(Saved entries)
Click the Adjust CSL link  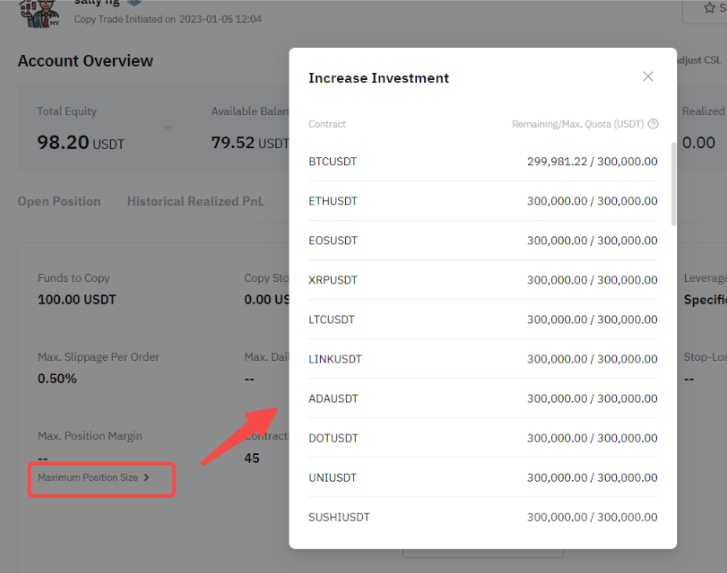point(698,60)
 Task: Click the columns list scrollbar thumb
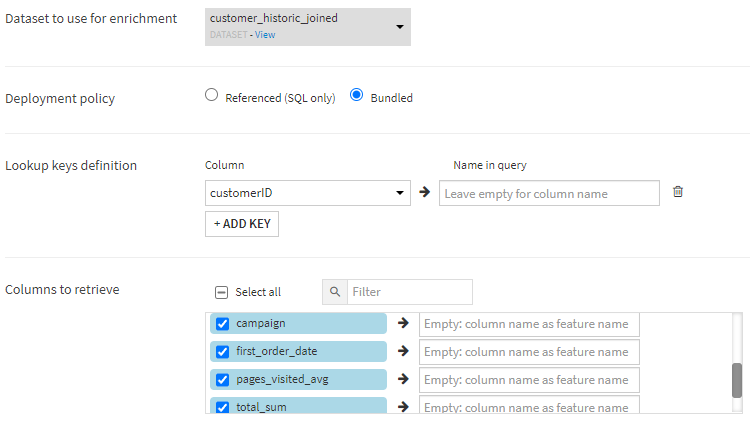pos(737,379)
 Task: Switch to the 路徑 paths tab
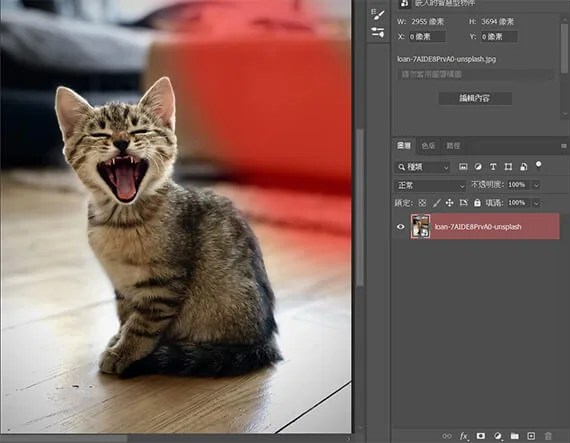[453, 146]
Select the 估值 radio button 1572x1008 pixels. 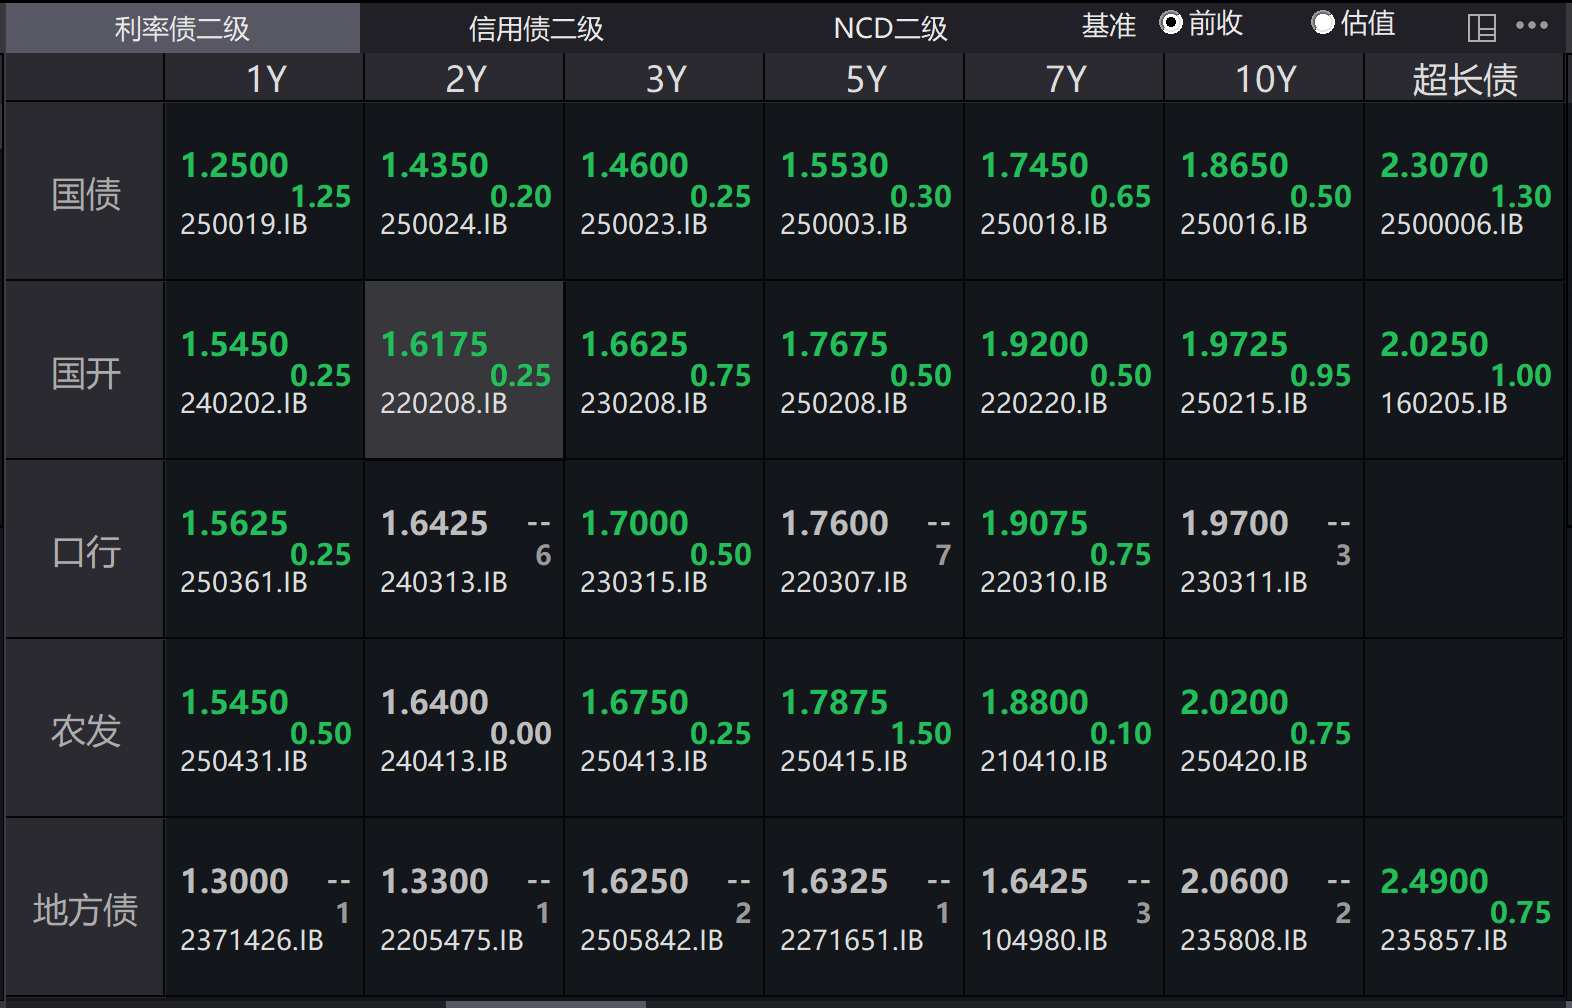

# Brief
Without any pictures, reproduce exactly the lines from the line that contains "Task: Click the columns list scrollbar thumb" to the end of the entries above, both ends included.

# Answer for this exercise
 Task: Click the columns list scrollbar thumb
pos(737,379)
 Task: Switch to the 路徑 paths tab
[453, 146]
Select the 估值 radio button 1572x1008 pixels. 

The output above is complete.